Microbiological efficiency of the combinations of two carbapenems against antibiotic resistant Klebsiella pneumoniae strains

Abstract

Combined antibiotic therapy is widely used for infections caused by carbapenem-resistant K. pneumoniae. The objective of this work was to identify the synergistic activity of combinations of two carbapenems against multidrug- and extensively drug-resistant K. pneumoniae strains producing various types of carbapenemases. For 60 antibiotic-resistant K. pneumoniae strains isolated in 8 cities of Belarus, the minimum inhibitory concentrations (MIC) of colistin and carbapenems were determined by subsequent broth microdilution method, and the genes of carbapenemases and phosphoethanolamine transferases were detected. The checkerboard method was used to determine the sensitivity to the combination of ertapenem and doripenem. High MIC values of carbapenems were revealed for NDM carbapenemase-producing strains (MIC50 of meropenem 64 mg/L, MIC50 of doripenem 64 mg/L).
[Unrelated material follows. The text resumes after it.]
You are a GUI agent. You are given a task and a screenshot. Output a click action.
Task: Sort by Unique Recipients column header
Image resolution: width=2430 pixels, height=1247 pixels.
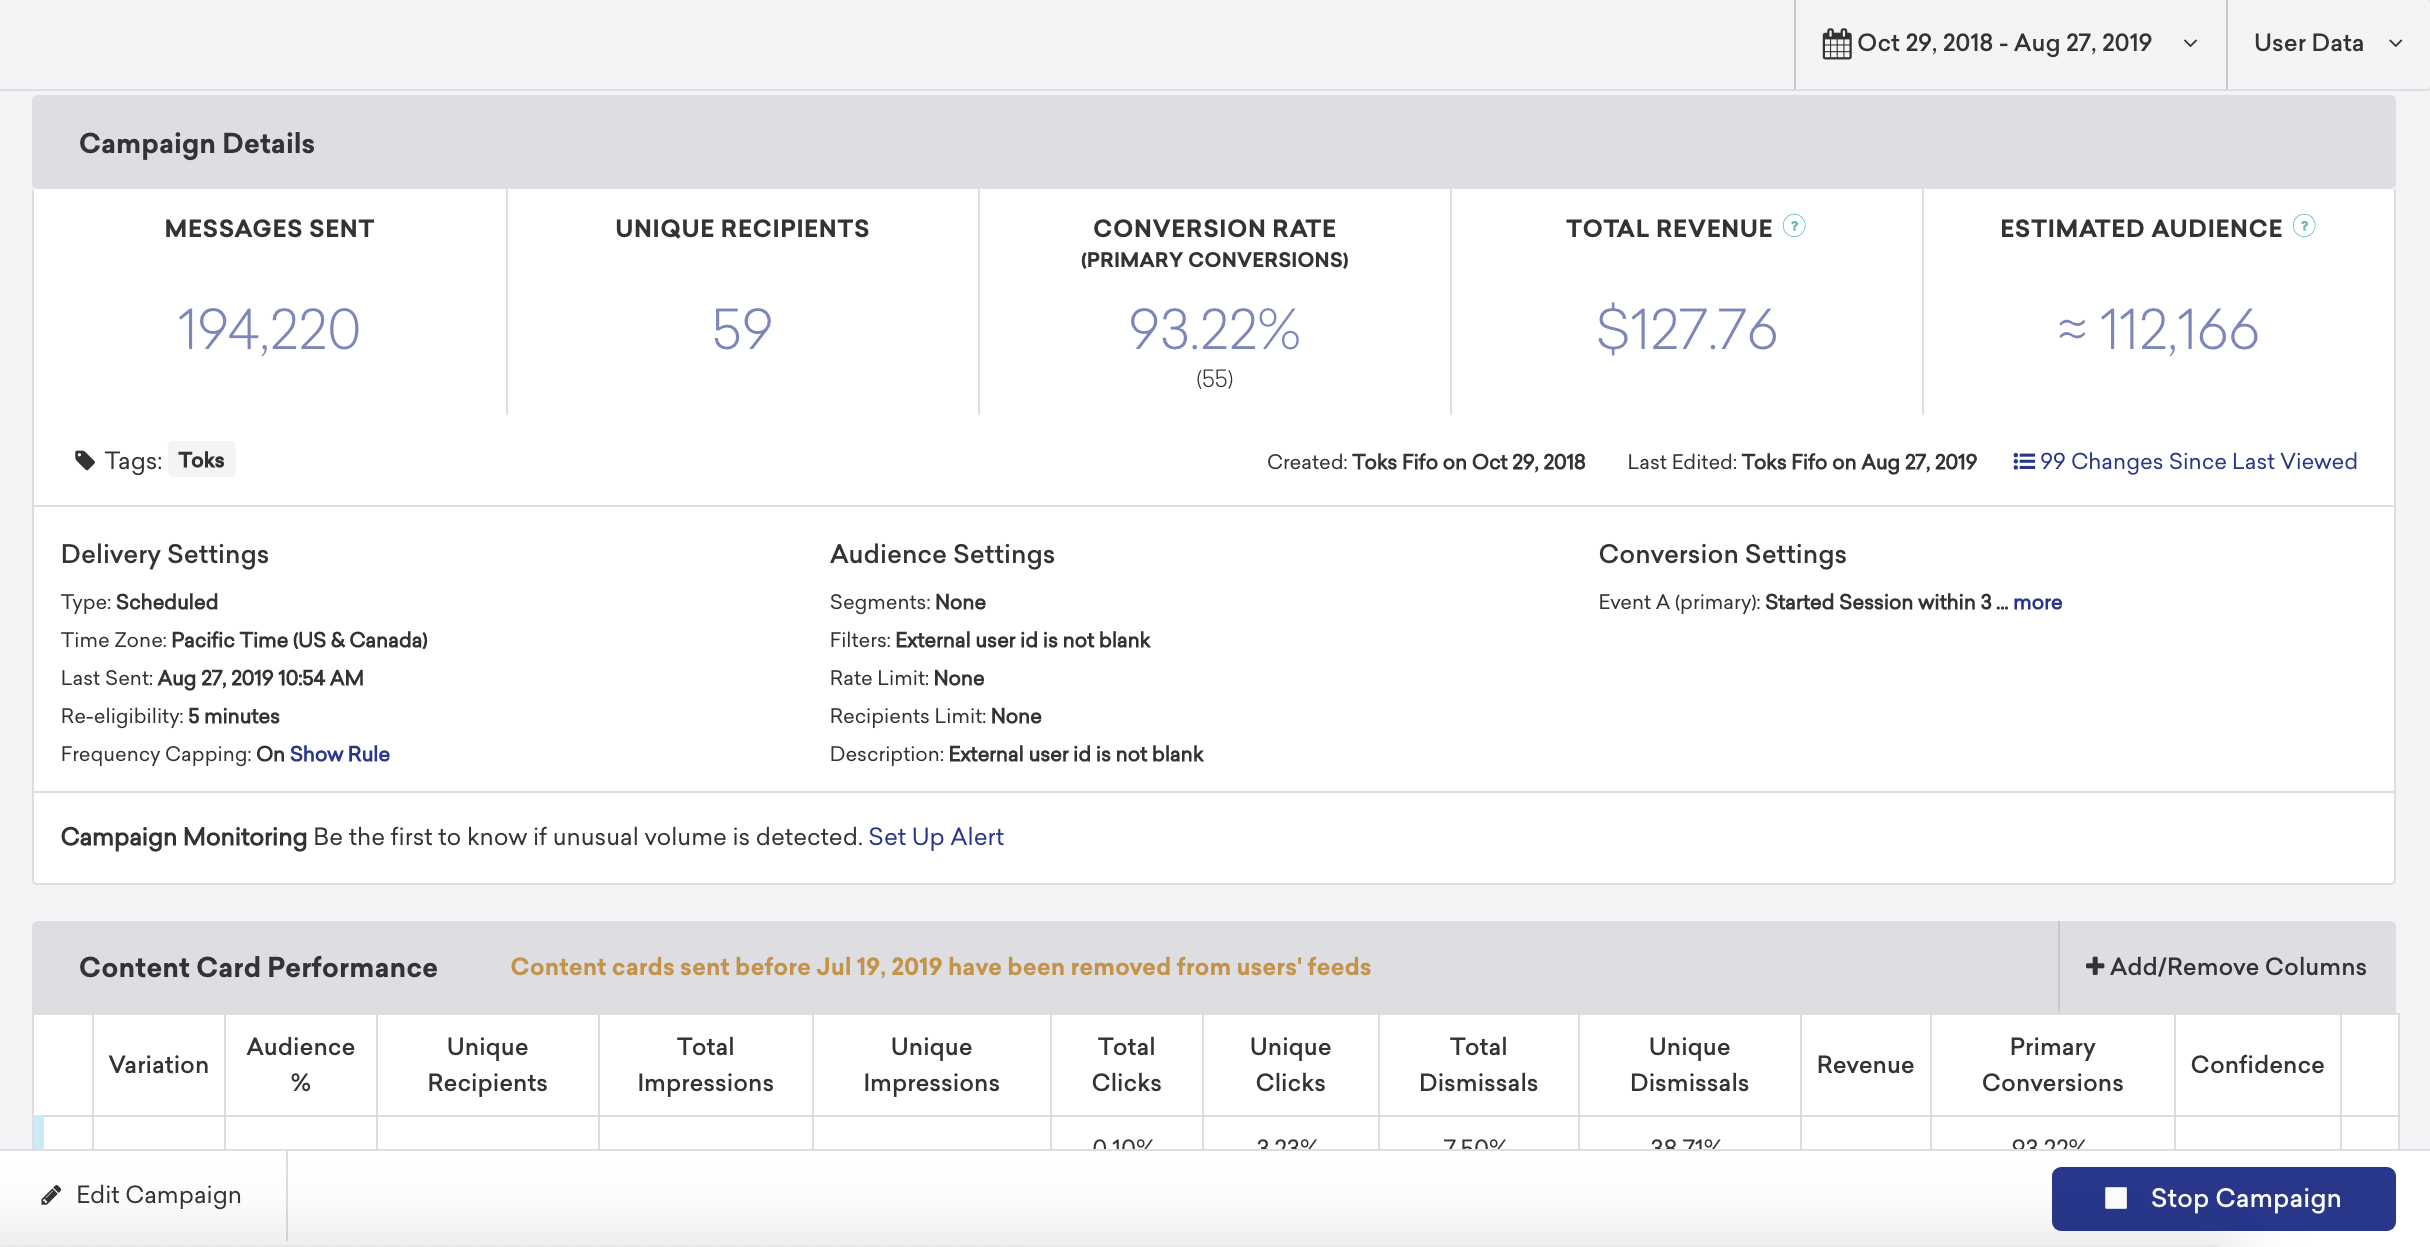pyautogui.click(x=487, y=1065)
Doripenem was more active; MIC of doripenem ≤ 16 mg/L (low level of resistance) was determined in 28 (46.7%) strains, MIC of meropenem ≤ 16 mg/L - in 8 (13.3% of strains). The effect of potentiating the activity of doripenem with ertapenem at a fixed pharmacokinetic / pharmacodynamic concentration was observed for 20.0% of the strains producing KPC carbapenemase and 29.0% of the strains producing OXA-48 carbapenemase. The potentiating effect was independent of the presence of colistin resistance. Thus, the ability of ertapenem to potentiate the antimicrobial activity of doripenem and meropenem against some of the strains producing serine carbapenemases (KPC and OXA-48) was confirmed. The necessity of routine determination of the true MIC values of carbapenems was shown to optimize their dosage regimens and select the combination antibiotic therapy regimens.